Recovery Assessment. For each critical system hosted on the provider, the working group assessed Cornerstone's recovery options in the event of an extended outage. For six of the seven systems, recovery was dependent on the provider restoring service — Cornerstone had not built alternative cloud deployments or maintained warm-standby arrangements on any other provider. For one system (the client portal), a failover to an Azure-hosted backup was available, but this had not been tested in eighteen months.

Contractual Review. The working group reviewed the contractual arrangements with the cloud provider for each critical system. They found that two of the seven systems had been migrated before the current enterprise agreement, and those arrangements were based on older terms that did not include the DORA Article 30 provisions. The enterprise agreement for the five more recently migrated systems did include the relevant addenda. This finding added a contractual remediation workstream to the concentration risk program.

Dependency Mapping. The working group mapped the dependencies between the seven cloud-hosted critical systems. They found that two systems — AML monitoring and the client portal — were technically dependent on the CIAM system, which was also cloud-hosted. An outage of CIAM would cascade to impair AML monitoring and the client portal simultaneously. This dependency had not been documented in the operational resilience self-assessment, which had treated each system as independent.

Cost-Benefit of Diversification. The working group considered whether Cornerstone should migrate some critical systems to a second cloud provider to reduce concentration. The analysis was nuanced. The direct cost of dual-provider cloud architecture — licensing, integration engineering, operational overhead — was estimated at £2.8 million over three years. The indirect cost of maintaining expertise in two cloud environments was harder to quantify but real. Against this, the working group modeled the probability of a prolonged multi-region outage affecting all EU regions of a major cloud provider and the associated regulatory and commercial costs. They concluded that wholesale diversification was not cost-justified given the relatively low probability of multi-region failure for a major provider — but that a targeted approach was warranted.

The Solution: Targeted Resilience, Not Mandatory Diversification

Cornerstone's concentration risk assessment concluded with a set of recommendations that the PRA accepted as a proportionate response.

The first recommendation was to establish warm-standby capacity for the two highest-criticality systems — trade settlement and regulatory reporting — on a second cloud provider. This did not require full migration: it required maintaining a configured, tested standby environment that could be activated within the RTO. The cost was significantly less than full multi-cloud operation.

The second recommendation was to implement and test manual fallback procedures for AML monitoring and sanctions screening that could sustain the full transaction volume — not twenty-five percent — for up to twenty-four hours. This was achievable through operational process redesign and additional staffing protocols rather than technology change.

The third recommendation was to remediate the dependency on CIAM by deploying a resilient, multi-instance CIAM configuration that could survive a partial cloud failure without cascading to AML monitoring and the client portal.

The fourth recommendation was to remediate the contractual gaps in the two legacy system arrangements and ensure that all critical systems were covered by DORA-compliant contract terms.

> [Data section]
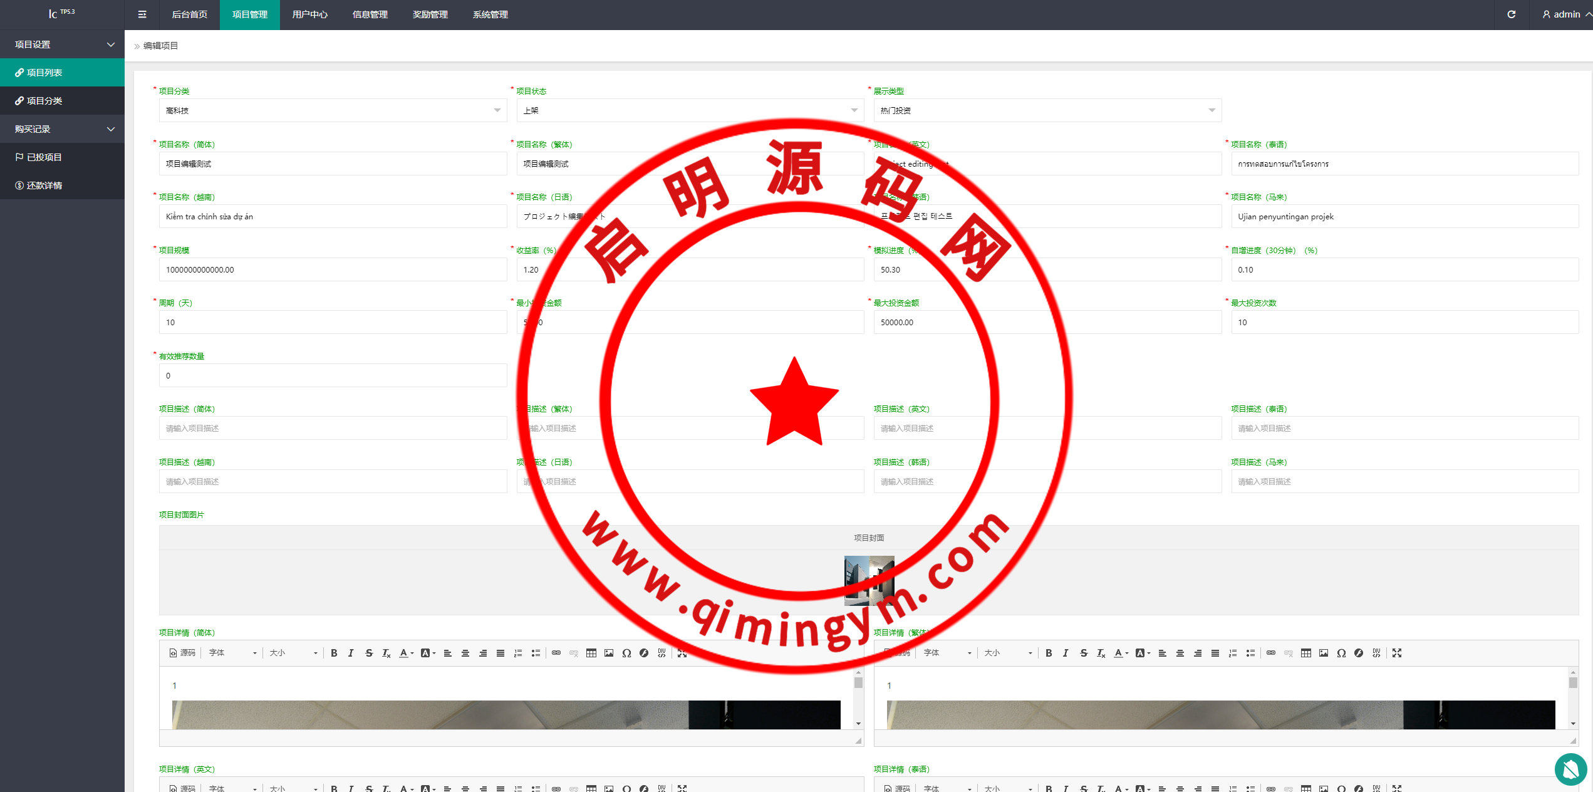Click Bold in the 简体 details editor
This screenshot has height=792, width=1593.
(334, 653)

> [Task prompt] Pick up the account of Cornerstone's cloud concentration risk assessment after its last sentence and keep writing. The material can be set aside.

> [Task answer]
The fifth recommendation was to integrate cloud provider concentration metrics into Cornerstone's Key Risk Indicators dashboard, reviewed monthly by the operational risk committee and quarterly by the board risk committee. Concentration would no longer be a silent risk.

The PRA reviewed the assessment and the recommendations. Its response acknowledged that diversification was not always the correct answer: "Concentration risk does not mandate multi-cloud. It mandates understanding, and governance proportionate to the dependency." The PRA required Cornerstone to implement the first three recommendations within twelve months and submit progress updates quarterly.

The Broader Question: Is Multi-Cloud Always the Answer?

Cornerstone's case raises a question that many compliance and IT professionals face: if cloud concentration is a regulatory risk, does regulatory compliance require a multi-cloud strategy?

The answer, based on the regulatory frameworks reviewed in this chapter, is no — but it requires explanation.

DORA Article 29 requires concentration risk assessment and management, not concentration elimination. The EBA Outsourcing Guidelines and UK SS2/21 similarly require that concentration risk be understood and governed. None of these frameworks mandates multi-cloud architecture as such. What they require is that firms can demonstrate they have assessed the risk, implemented proportionate controls, and can operate within their impact tolerances even if their primary cloud provider experiences a significant outage.

For some firms and some workloads, multi-cloud is the right answer — particularly for critical systems where manual fallback is insufficient and RTO requirements are aggressive. For others, resilience within a single provider (multi-region deployment, robust failover testing, manual fallback procedures) combined with contractual protections may be sufficient. And for others, the cost of multi-cloud exceeds the risk reduction benefit, particularly for smaller firms with less complex operations.

The regulatory expectation is documented analysis, not a particular architecture. A firm that has rigorously assessed its concentration risk, modeled failure scenarios, tested its recovery capability, and concluded — on the basis of evidence — that single-provider cloud with specific resilience measures meets its regulatory obligations is in a very different position from a firm that has simply never thought about concentration. The former has exercised regulatory judgment. The latter has abdicated it.

Discussion Questions

1. Cornerstone's cloud concentration developed over five years through a series of individually reasonable project decisions, none of which considered the system-level consequence. Design a governance process that would have made cloud provider concentration visible and managed during an ongoing migration program. What information would need to be tracked, and who would be responsible for maintaining the system-level view?

2. The PRA stated that "concentration risk does not mandate multi-cloud — it mandates understanding." Evaluate this position. Are there levels of concentration at which the regulatory expectation shifts from "understand it" to "reduce it"? How would a firm know when it has crossed that threshold?

3. Cornerstone's failure scenario analysis found that a four-hour multi-region outage would impair five critical systems simultaneously. Consider the regulatory implications: DORA requires that major ICT incidents be reported to the competent authority. How would Cornerstone classify and report a cloud provider multi-region outage under DORA's incident reporting framework?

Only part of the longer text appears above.